25 May 2010

Don’t do what they do

Remember that being a successful athlete, not matter which arena you compare yourself in (peers, amateur, professional) by definition means doing what other people wouldn’t.
Lots of people model their technique, training and tactics on what their peers are doing. But if you want to get better than them, they are exactly the wrong people to look at. 
The modelling can be conscious and deliberate, but most of the time you actually do it subconsciously. So wake up! The greatest success you can hope for by doing what everyone else (in YOUR world of peers) does is to assimilate the same level of mediocrity they have. More about all this in my book.
While we’re on the subject of role models, an important point about them. Yes they are useful, even essential to help you get more out of yourself, so long as you chose the right role models. But keep in mind it’s the approach they have that you’re copying, not the exact actions. Their life, physiology, schedule, resources etc can never fit with yours. So don’t try. So the question is “What would they do if they had this (my) circumstance right now?”.
And one other thing… Good role models in sport are ones you can actually find some details about - someone you can feel you know through seeing them, reading about them or even better, being coached by them! If it’s someone who never speaks, blogs, writes coaches, it’s pretty hard to ask the question above and get near a useful answer.
You have two choices, pick a better role model, or ask them to keep in touch more. Interview them for your blog or your favourite website and ask them all the questions you want in one go. Just an idea.

4 comments:

Anonymous said...

Perfect! So I can tell you my circumstance/Schedule and you fill in the rest!?

Anonymous said...

Questions about general cardiovascular endurance training.

Dear Dave,

i have read several books about training for climbing including yours. Many suggest to do endurance activities such as swimming, running or cycling as a mean to become a more complete athlete.
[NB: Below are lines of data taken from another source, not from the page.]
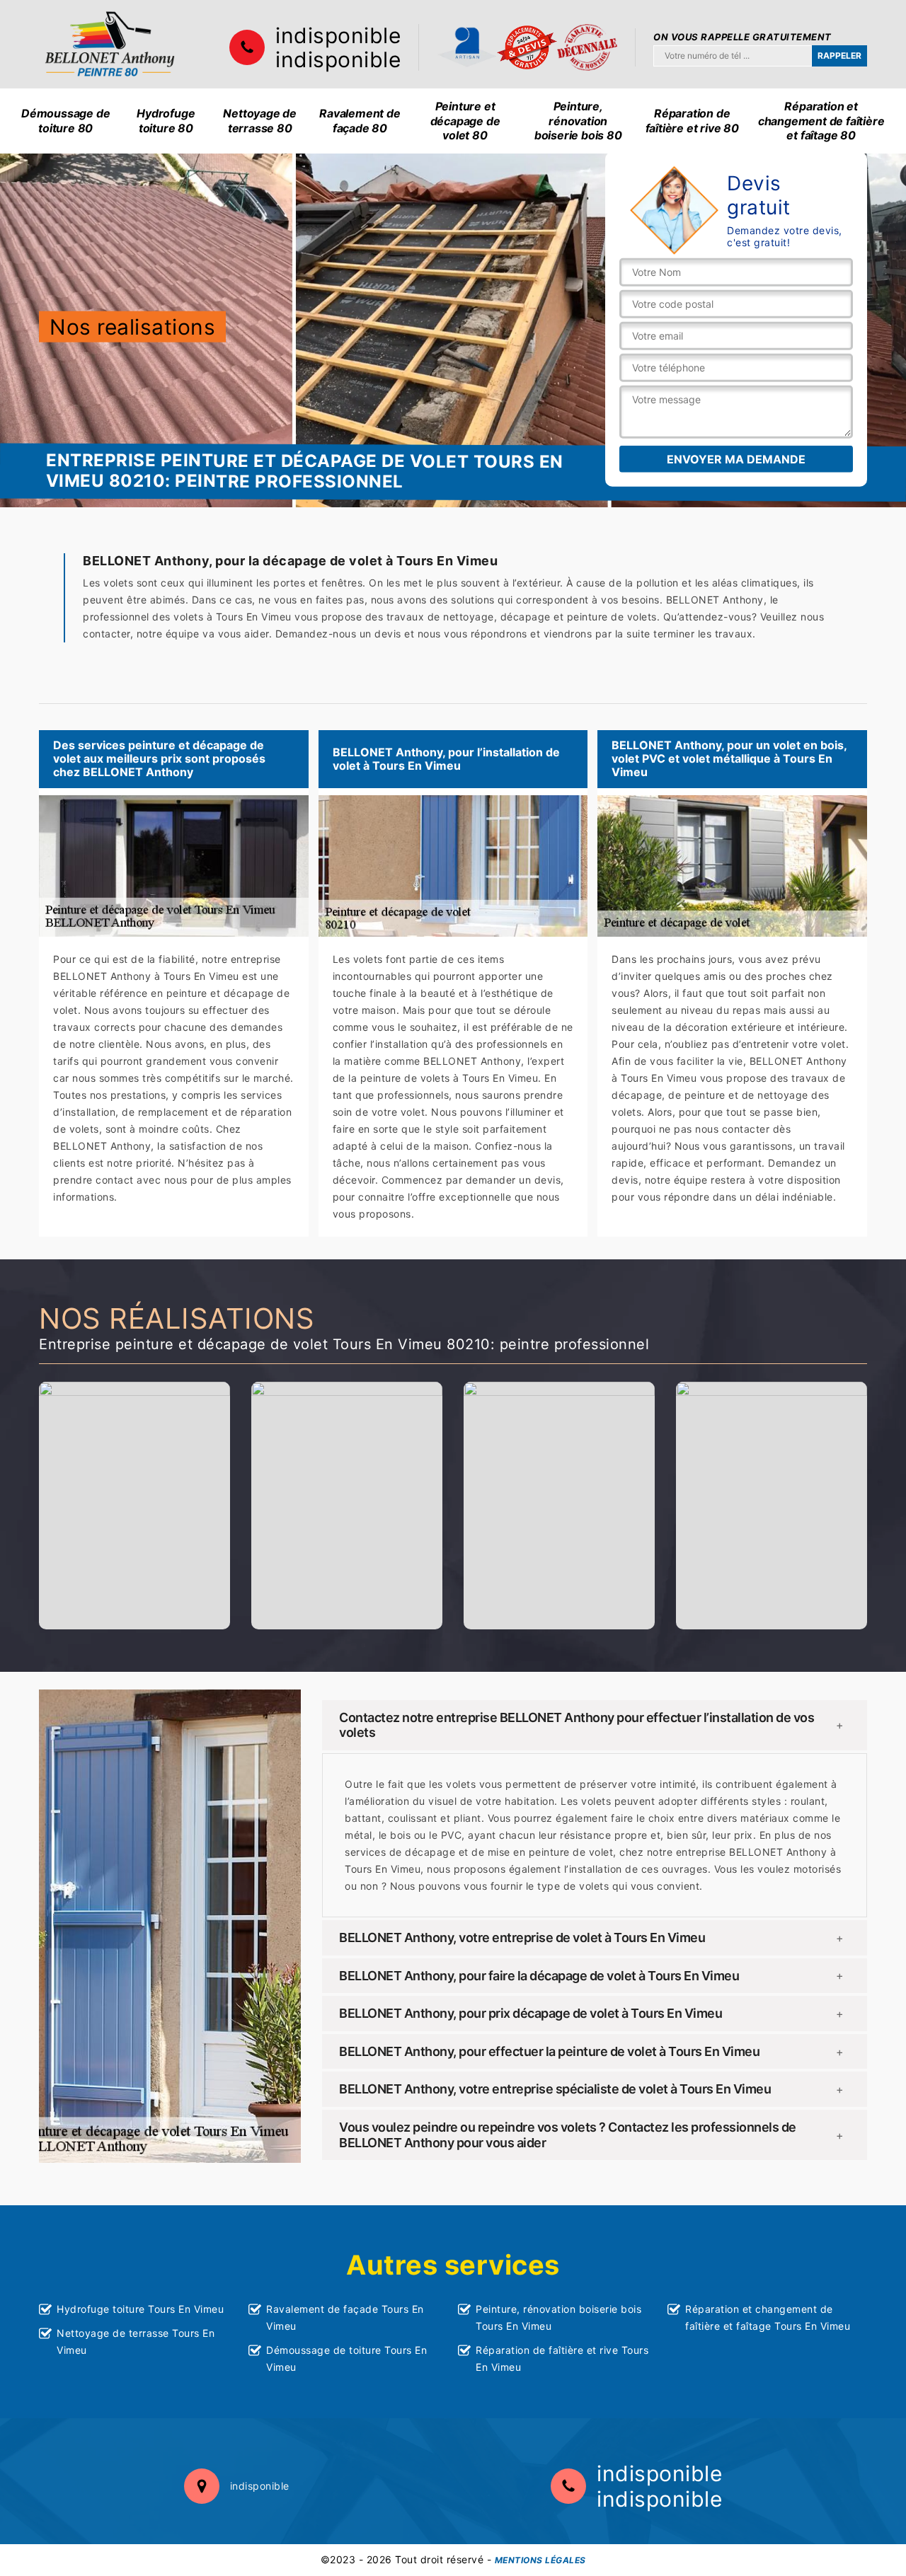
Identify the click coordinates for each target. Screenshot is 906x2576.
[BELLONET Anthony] (109, 44)
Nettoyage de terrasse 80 (260, 120)
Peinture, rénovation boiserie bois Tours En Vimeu (558, 2317)
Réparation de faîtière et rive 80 (692, 120)
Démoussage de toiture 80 (65, 120)
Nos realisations (132, 326)
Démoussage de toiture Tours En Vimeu (346, 2358)
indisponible (338, 35)
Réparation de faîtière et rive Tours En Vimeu (562, 2358)
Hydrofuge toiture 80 (166, 120)
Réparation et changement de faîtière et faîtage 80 (821, 121)
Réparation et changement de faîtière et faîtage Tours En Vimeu (767, 2317)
They promote these activities for active recovery on non-climbing days, and in addition as a way to improve your body's general ability to recover (growth of heart muscle and other cardiovascular benefits). In one book for example it is recommended to do 60 minutes of running 3 times a week.

In two of these particular sports your lower body (legs) is the main area of physical exercise. This would mean that these muscles get trained and potentially gain mass. You write that a heavy lower body inhibits climbing performance and that sounds very plausible to me.

In consequence my question are:

Is the above mentioned training amount reasonable?
How often/long do you do such activities?
Is this form of training even necessary to become a good climber?
Are there negative side effects from this particular workouts (leg mass gain, less energy for climbing etc.)
Do the benefits outweigh the negative side effects ?

Greetings from Germany

splittipproductions.blogspot.com said...

Hey Dave, I have been struggling with this for a couple years now...everyone and their mother has some new fangled way of training regiment to try and I always wind up getting injured. Like the campus board or even the Moon board, which I do believe can be useful to some climbers, but for me, it seems to put a lot of strain on my elbows and fingers. Hence the tendinitis or osis in my right elbow. Seems to me that climbing outside has improved my ability just as much, if not more. Especially when I do manual labor, i.e. landscaping/masonry, for a living. I also believe that people don't rest enough, as well. Regardless, thanks for all your info and advice. It definitely strays from the norm and is a breath of fresh air. Cheers.

Anonymous said...

Been meaning to say for a while- I think your website's a great source of info & inspiration. Cheers!